5) Costs are by the meal. So the cost below includes the shrimp rice salad as well as the broccoli. You'll have to estimate on your own to determine what just a piece of this meal would be.

And so let's go!

Time: 1 hr 15 minutes
Difficulty: easy
Cost: $24.84, but enough for at least 4 people


Shrimp, Mango, Vegetable Rice Salad
Time: 1 hr 15 minutes

Ingredients:
2 cloves garlic, minced
1 tbsp ginger, peeled and minced
1 tbsp soy sauce (low sodium)
1 tbsp curry powder
1/8 tsp red pepper
1/8 tsp cumin (ground)
1 lb shrimp, peeled and deveined
2/3 c light coconut milk (find the light!)
1 1/4 c uncooked basmati rice
3/4 c carrot, shredded
2 medium to large mangoes, peeled and diced
1 c zucchini, diced
1/2 c green onions, diced
2 tbsps fresh cilantro, diced
2 tbsps lime juice
1/2 tsp salt

(this recipe is based upon a similar one in Cooking Light)

Mix together the garlic, ginger, soy sauce, curry powder, red pepper, and cumin in a bowl. Remove the tails from the shrimp and add them to the bowl. Toss until well coated and then marinate in the fridge for 45 minutes to an hour.

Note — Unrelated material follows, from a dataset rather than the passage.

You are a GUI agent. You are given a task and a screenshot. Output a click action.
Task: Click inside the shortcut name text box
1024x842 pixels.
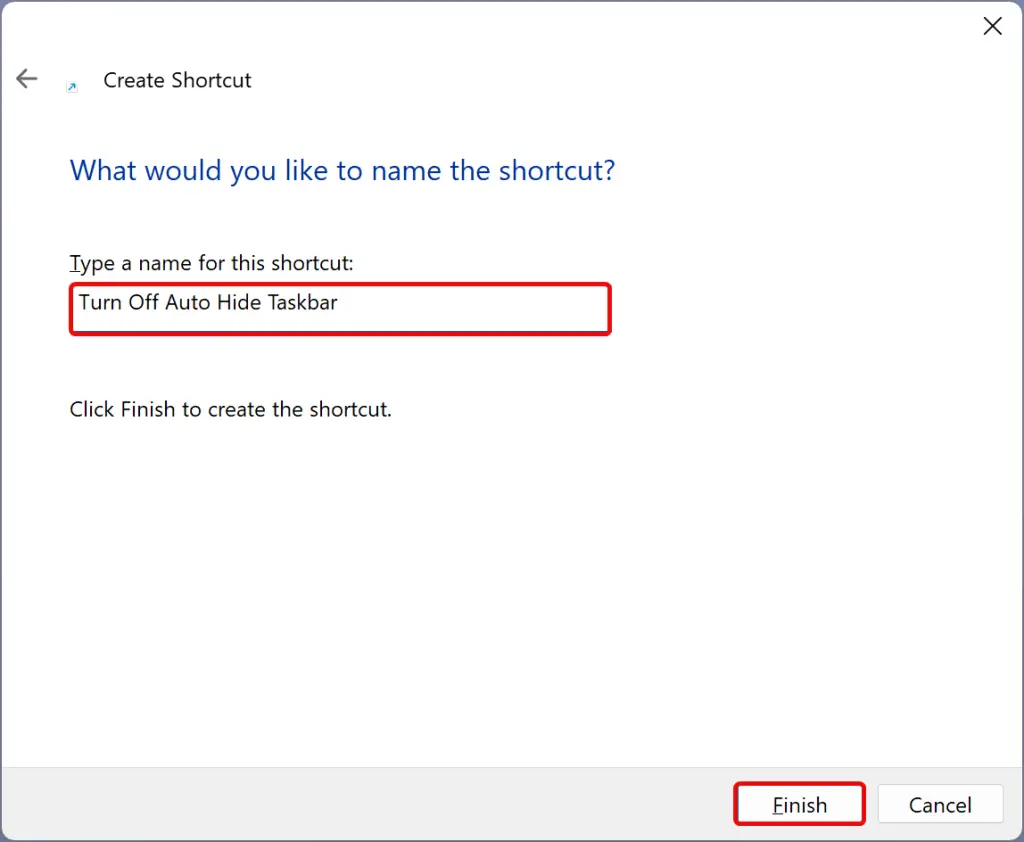(340, 308)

Combine the coconut milk with 2 cups of water in a pot and bring it to a boil. Add the basmati rice and then immediately cover and reduce the heat to a simmer. Let the rice simmer for 15 minutes or until it is light and fluffy with the liquid absorbed. Fluff the rice with a fork.

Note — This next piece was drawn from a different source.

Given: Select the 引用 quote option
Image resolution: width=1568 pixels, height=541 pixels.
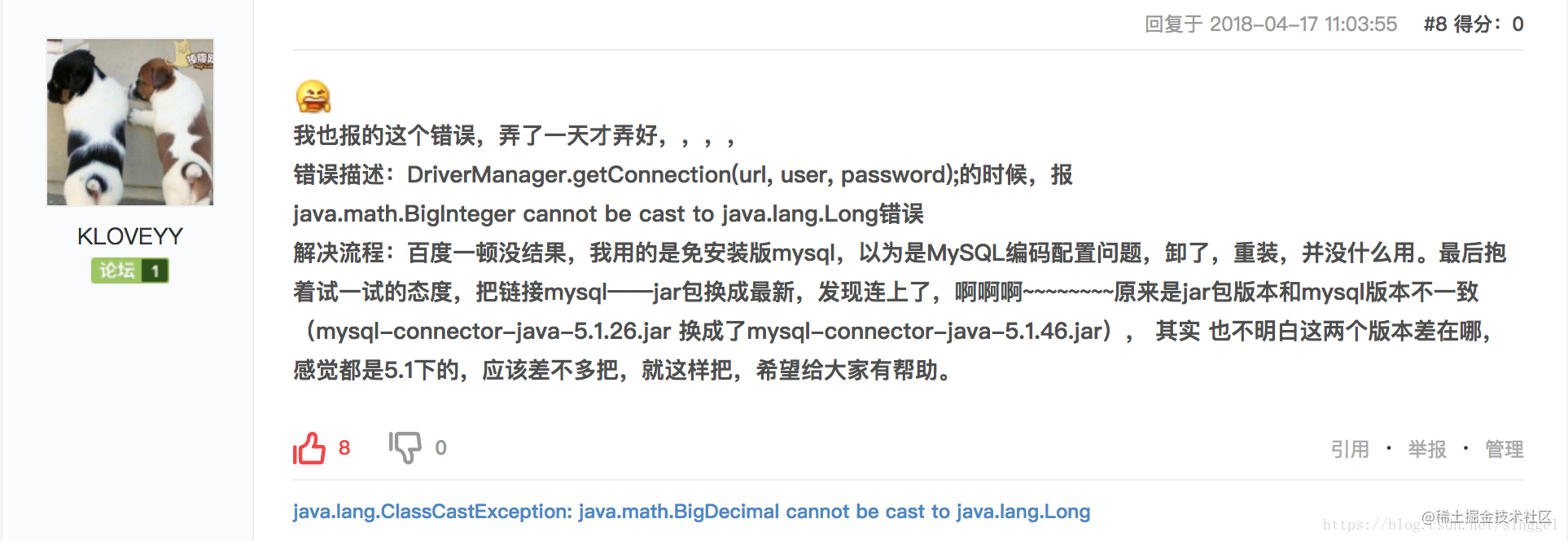Looking at the screenshot, I should coord(1351,449).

Place the rice in a large bowl and add the carrot, mango, zucchini, green onions, cilantro, lime juice, and salt. Toss until well combined.

As the rice is simmering you can finish with the shrimp. Take the marinaded shrimp and put them on skewers for grilling. Heat your grill to medium heat. Grill 3-4 minutes on each side or until done. (If you are using a Foreman grill no need to flip them.) Make sure not to overcook your shrimp since they cook so quickly.

Place the shrimp on top of the rice and enjoy.

Lemon Broccoli
Time: 15 minutes

Ingredients:
3-4 c broccoli crowns, cut into bite-sized pieces
2 tbsp butter or fake butter
1 tsp freshly grated lemon rind
1 tbsp freshly squeezed lemon juice
1/2 tsp black pepper

Place the broccoli in a microwaveable dish. Add a tablespoon or so of water, cover, and microwave for 4-5 minutes or until soft. The time will vary depending on the amount and size of broccoli so check it accordingly.

Melt the butter over low heat in a pan on the stove. As soon as it is melted add the lemon rind, lemon juice, and black pepper. Add the cooked broccoli and toss well to make sure the sauce is evenly distributed. Serve right away.